--- START OF Records ---
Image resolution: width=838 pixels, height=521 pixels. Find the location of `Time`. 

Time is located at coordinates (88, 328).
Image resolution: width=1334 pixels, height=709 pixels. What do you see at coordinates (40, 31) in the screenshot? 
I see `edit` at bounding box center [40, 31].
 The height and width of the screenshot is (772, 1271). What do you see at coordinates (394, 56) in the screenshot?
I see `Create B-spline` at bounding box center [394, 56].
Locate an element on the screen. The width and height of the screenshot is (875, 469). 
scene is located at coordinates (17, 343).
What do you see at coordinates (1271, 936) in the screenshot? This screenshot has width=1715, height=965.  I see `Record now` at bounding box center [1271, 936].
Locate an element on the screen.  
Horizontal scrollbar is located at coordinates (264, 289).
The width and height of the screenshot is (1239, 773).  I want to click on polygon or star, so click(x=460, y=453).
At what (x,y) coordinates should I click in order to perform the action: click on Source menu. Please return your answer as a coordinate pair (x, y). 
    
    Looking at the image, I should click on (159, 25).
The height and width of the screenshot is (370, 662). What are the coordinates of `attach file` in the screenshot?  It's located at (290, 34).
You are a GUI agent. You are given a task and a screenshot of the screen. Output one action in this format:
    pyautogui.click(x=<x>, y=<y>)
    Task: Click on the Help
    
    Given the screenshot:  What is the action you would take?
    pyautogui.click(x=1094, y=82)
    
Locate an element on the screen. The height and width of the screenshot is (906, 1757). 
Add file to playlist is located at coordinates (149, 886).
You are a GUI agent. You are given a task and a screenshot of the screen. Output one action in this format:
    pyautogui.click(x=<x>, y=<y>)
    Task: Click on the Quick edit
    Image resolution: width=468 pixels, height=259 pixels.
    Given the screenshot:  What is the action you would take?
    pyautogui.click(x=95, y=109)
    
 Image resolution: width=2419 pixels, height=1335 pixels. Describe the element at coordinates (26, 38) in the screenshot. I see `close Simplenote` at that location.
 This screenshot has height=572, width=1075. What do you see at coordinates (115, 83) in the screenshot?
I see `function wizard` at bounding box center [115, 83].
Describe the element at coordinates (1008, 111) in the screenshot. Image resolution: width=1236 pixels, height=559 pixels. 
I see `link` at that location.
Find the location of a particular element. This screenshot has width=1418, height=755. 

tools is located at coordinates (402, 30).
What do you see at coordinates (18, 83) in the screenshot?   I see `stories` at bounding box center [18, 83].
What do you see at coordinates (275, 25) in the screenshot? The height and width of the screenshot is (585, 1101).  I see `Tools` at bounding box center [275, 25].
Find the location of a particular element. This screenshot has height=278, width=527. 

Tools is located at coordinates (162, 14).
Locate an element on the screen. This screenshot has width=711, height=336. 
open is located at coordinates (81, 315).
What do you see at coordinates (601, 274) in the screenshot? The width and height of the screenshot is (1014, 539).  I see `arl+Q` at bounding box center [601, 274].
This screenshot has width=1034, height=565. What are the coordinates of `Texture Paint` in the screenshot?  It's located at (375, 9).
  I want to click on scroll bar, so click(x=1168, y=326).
--- END OF Records ---
What needs to be done
Edit the lines above so that "Locate an element on the screen" becomes "Point out an element on the screen" wherever it occurs, and keep everything else the same.

Exercise result
Image resolution: width=838 pixels, height=521 pixels. Find the location of `Time`. 

Time is located at coordinates (88, 328).
Image resolution: width=1334 pixels, height=709 pixels. What do you see at coordinates (40, 31) in the screenshot? 
I see `edit` at bounding box center [40, 31].
 The height and width of the screenshot is (772, 1271). What do you see at coordinates (394, 56) in the screenshot?
I see `Create B-spline` at bounding box center [394, 56].
Point out an element on the screen. The width and height of the screenshot is (875, 469). 
scene is located at coordinates (17, 343).
What do you see at coordinates (1271, 936) in the screenshot? This screenshot has width=1715, height=965.  I see `Record now` at bounding box center [1271, 936].
Point out an element on the screen.  
Horizontal scrollbar is located at coordinates (264, 289).
The width and height of the screenshot is (1239, 773).  I want to click on polygon or star, so click(x=460, y=453).
At what (x,y) coordinates should I click in order to perform the action: click on Source menu. Please return your answer as a coordinate pair (x, y). 
    
    Looking at the image, I should click on (159, 25).
The height and width of the screenshot is (370, 662). What are the coordinates of `attach file` in the screenshot?  It's located at (290, 34).
You are a GUI agent. You are given a task and a screenshot of the screen. Output one action in this format:
    pyautogui.click(x=<x>, y=<y>)
    Task: Click on the Help
    
    Given the screenshot:  What is the action you would take?
    pyautogui.click(x=1094, y=82)
    
Point out an element on the screen. The height and width of the screenshot is (906, 1757). 
Add file to playlist is located at coordinates (149, 886).
You are a GUI agent. You are given a task and a screenshot of the screen. Output one action in this format:
    pyautogui.click(x=<x>, y=<y>)
    Task: Click on the Quick edit
    Image resolution: width=468 pixels, height=259 pixels.
    Given the screenshot:  What is the action you would take?
    pyautogui.click(x=95, y=109)
    
 Image resolution: width=2419 pixels, height=1335 pixels. Describe the element at coordinates (26, 38) in the screenshot. I see `close Simplenote` at that location.
 This screenshot has height=572, width=1075. What do you see at coordinates (115, 83) in the screenshot?
I see `function wizard` at bounding box center [115, 83].
Describe the element at coordinates (1008, 111) in the screenshot. Image resolution: width=1236 pixels, height=559 pixels. 
I see `link` at that location.
Find the location of a particular element. This screenshot has width=1418, height=755. 

tools is located at coordinates (402, 30).
What do you see at coordinates (18, 83) in the screenshot?   I see `stories` at bounding box center [18, 83].
What do you see at coordinates (275, 25) in the screenshot? The height and width of the screenshot is (585, 1101).  I see `Tools` at bounding box center [275, 25].
Find the location of a particular element. This screenshot has height=278, width=527. 

Tools is located at coordinates (162, 14).
Point out an element on the screen. This screenshot has width=711, height=336. 
open is located at coordinates (81, 315).
What do you see at coordinates (601, 274) in the screenshot? The width and height of the screenshot is (1014, 539).  I see `arl+Q` at bounding box center [601, 274].
This screenshot has width=1034, height=565. What are the coordinates of `Texture Paint` in the screenshot?  It's located at (375, 9).
  I want to click on scroll bar, so click(x=1168, y=326).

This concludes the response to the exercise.